## Task item
Although the records include pictures, print only the rest, exactly as written.

[Pixel coordinate grounding data]
************

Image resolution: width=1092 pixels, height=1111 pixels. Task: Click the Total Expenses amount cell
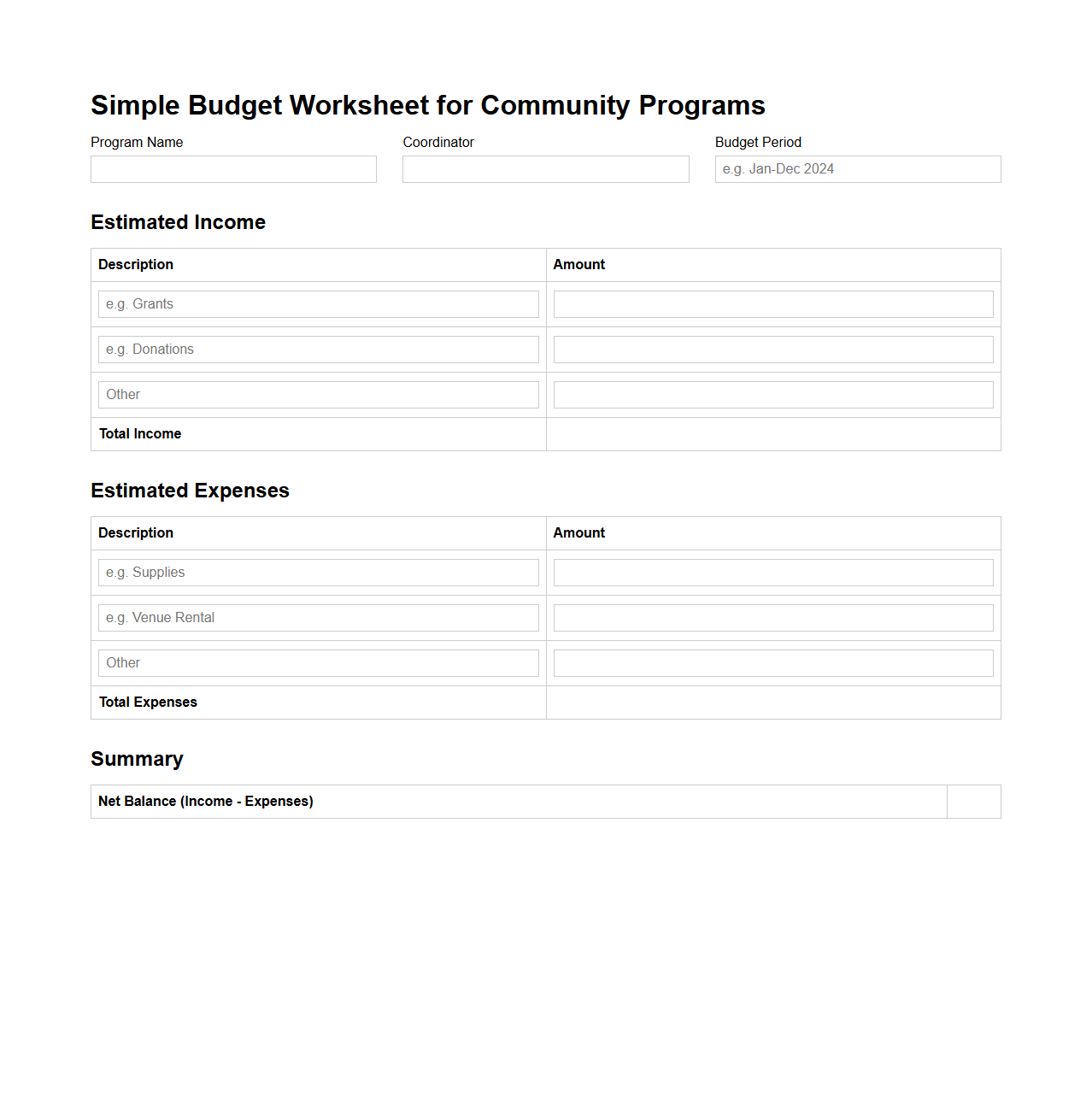click(772, 702)
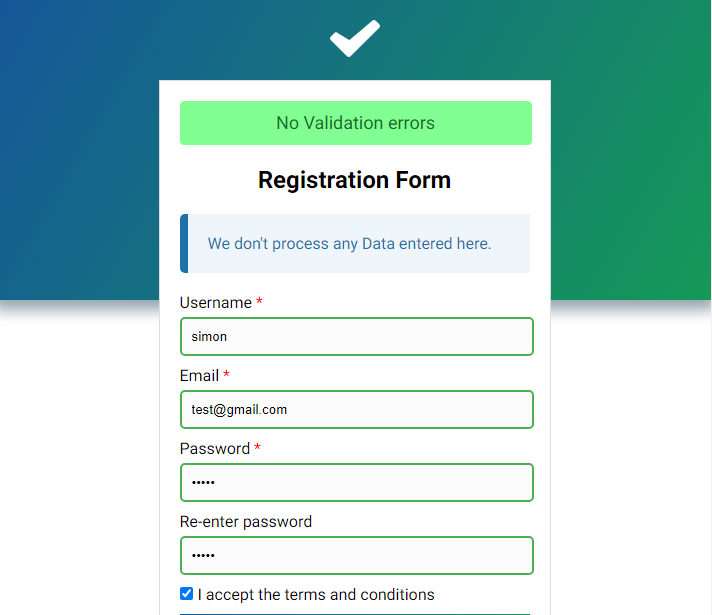Focus the Email field with test@gmail.com
Image resolution: width=712 pixels, height=615 pixels.
[356, 410]
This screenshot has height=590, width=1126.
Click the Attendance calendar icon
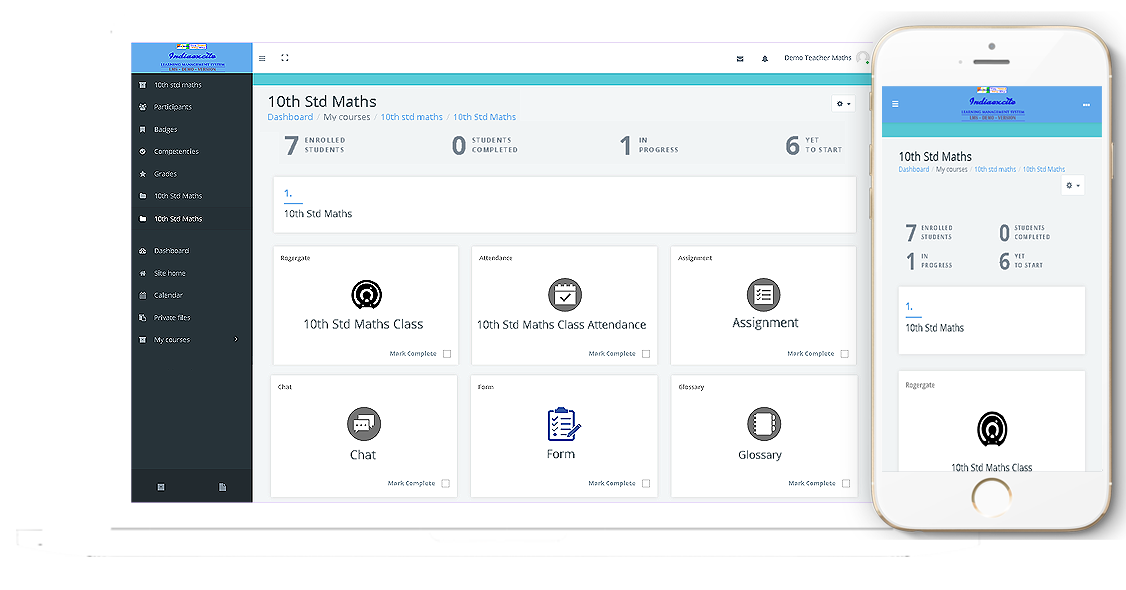pos(564,295)
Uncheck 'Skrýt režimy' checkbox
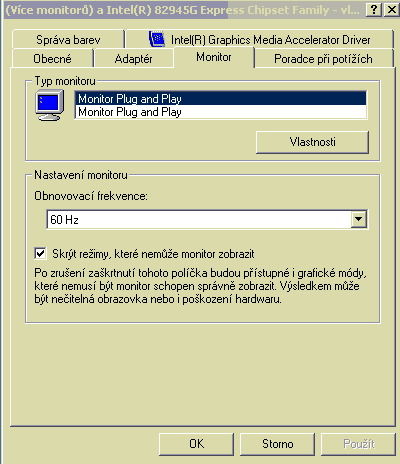 tap(40, 254)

************

## Exercise answer
Image resolution: width=1092 pixels, height=1111 pixels. Task: Click the Total Expenses amount cell
click(772, 702)
Focus the Email field with test@gmail.com
Image resolution: width=712 pixels, height=615 pixels.
[356, 410]
This screenshot has height=590, width=1126.
Click the Attendance calendar icon
pos(564,295)
Uncheck 'Skrýt režimy' checkbox
 tap(40, 254)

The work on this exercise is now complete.